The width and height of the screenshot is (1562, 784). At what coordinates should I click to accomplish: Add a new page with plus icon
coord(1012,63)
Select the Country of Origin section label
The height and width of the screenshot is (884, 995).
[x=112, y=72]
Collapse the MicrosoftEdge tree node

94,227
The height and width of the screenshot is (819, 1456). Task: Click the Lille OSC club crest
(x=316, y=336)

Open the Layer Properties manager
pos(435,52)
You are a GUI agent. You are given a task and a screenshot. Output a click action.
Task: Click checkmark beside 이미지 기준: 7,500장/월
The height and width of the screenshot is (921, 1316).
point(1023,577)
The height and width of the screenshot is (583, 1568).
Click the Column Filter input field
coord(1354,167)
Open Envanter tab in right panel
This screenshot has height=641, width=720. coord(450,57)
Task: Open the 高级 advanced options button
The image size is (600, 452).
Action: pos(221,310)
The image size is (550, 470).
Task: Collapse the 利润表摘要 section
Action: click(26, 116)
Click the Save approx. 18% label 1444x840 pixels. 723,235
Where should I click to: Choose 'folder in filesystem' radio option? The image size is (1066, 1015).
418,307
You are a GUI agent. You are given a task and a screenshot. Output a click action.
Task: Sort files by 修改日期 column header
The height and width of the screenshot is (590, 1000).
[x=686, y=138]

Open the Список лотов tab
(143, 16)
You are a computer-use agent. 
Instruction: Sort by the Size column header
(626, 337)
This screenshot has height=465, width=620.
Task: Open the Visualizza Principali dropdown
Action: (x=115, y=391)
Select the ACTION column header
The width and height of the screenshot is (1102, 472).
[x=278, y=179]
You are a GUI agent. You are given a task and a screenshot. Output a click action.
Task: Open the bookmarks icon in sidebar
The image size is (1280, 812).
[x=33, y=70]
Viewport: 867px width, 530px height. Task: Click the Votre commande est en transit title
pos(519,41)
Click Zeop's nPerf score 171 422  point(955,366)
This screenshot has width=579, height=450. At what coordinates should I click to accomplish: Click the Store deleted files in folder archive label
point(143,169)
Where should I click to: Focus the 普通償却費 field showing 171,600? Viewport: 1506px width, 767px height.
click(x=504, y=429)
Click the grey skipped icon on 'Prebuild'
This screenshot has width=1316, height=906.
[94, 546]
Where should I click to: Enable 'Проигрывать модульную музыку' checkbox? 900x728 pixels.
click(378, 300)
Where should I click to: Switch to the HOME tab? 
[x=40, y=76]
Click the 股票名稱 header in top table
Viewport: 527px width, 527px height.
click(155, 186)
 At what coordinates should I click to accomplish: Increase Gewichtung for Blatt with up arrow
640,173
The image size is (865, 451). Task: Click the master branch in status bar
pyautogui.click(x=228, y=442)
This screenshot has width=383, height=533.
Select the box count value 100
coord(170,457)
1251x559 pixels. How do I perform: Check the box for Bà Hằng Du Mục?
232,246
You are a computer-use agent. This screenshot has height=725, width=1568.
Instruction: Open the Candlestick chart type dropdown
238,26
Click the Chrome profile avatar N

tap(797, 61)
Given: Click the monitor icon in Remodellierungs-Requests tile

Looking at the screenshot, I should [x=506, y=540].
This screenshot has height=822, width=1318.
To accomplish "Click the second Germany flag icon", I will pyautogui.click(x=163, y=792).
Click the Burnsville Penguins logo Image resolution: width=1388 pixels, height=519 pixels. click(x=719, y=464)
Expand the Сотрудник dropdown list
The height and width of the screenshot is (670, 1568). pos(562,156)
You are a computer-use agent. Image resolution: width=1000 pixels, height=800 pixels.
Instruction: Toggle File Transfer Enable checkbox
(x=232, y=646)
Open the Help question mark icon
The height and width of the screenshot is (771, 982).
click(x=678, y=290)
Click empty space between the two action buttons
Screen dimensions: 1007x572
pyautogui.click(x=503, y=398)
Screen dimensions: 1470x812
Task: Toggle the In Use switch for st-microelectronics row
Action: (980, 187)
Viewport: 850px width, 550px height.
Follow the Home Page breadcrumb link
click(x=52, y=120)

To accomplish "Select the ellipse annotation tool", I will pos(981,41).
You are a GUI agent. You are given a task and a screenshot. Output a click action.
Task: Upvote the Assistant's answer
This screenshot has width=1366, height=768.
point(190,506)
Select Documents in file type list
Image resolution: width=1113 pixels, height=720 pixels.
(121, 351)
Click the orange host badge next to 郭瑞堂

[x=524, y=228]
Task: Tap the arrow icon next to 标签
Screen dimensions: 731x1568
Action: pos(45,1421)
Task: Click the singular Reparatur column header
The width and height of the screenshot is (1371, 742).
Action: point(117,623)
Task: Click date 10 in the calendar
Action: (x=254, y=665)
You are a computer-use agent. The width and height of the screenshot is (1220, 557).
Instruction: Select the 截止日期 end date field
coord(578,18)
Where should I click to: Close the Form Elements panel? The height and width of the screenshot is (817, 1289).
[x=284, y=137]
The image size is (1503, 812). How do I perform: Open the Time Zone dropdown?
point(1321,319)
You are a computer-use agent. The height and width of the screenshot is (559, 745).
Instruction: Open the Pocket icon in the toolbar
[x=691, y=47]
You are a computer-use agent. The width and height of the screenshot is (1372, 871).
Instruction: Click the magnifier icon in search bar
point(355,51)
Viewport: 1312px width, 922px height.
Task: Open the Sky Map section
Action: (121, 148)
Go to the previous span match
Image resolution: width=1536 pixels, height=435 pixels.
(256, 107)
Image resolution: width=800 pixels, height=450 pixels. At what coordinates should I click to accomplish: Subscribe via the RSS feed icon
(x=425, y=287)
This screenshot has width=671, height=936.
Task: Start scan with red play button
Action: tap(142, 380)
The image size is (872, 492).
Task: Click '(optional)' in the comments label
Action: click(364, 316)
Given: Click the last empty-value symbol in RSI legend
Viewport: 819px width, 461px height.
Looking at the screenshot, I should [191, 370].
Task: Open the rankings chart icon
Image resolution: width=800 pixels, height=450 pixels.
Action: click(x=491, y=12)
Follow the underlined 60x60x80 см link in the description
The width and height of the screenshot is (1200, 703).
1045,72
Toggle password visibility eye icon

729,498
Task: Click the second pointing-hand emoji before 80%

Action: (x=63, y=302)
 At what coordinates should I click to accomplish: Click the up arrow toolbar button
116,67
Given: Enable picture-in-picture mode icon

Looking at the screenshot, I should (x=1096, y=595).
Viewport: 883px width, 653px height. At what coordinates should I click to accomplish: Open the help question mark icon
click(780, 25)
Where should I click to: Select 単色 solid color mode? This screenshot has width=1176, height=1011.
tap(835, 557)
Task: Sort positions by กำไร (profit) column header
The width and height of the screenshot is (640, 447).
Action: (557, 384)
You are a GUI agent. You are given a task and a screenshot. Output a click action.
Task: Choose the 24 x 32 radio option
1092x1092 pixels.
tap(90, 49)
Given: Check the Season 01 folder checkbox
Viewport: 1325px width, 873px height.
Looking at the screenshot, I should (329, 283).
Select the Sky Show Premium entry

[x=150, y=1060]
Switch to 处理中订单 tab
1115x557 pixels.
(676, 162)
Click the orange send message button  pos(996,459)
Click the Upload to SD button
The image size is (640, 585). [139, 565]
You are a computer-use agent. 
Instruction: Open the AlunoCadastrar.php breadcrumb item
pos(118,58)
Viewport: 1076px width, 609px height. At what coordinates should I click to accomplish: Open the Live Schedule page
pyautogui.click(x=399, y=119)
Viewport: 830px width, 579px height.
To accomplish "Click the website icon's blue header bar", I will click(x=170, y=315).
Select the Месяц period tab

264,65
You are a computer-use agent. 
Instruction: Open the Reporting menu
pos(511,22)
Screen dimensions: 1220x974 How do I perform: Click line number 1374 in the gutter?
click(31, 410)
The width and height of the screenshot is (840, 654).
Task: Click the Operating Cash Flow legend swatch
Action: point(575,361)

= = = = = = =

WORK TO COMPLETE: When a line in the material contains the string "computer", copy that line.

SOLUTION:
You are a computer-use agent. 
You are a computer-use agent. This screenshot has height=725, width=1568.
You are a computer-use agent. Image resolution: width=1000 pixels, height=800 pixels.
You are a computer-use agent. The width and height of the screenshot is (1220, 557).
You are a computer-use agent. The height and width of the screenshot is (559, 745).
You are a computer-use agent. The width and height of the screenshot is (1372, 871).
You are a computer-use agent. 
You are a computer-use agent. 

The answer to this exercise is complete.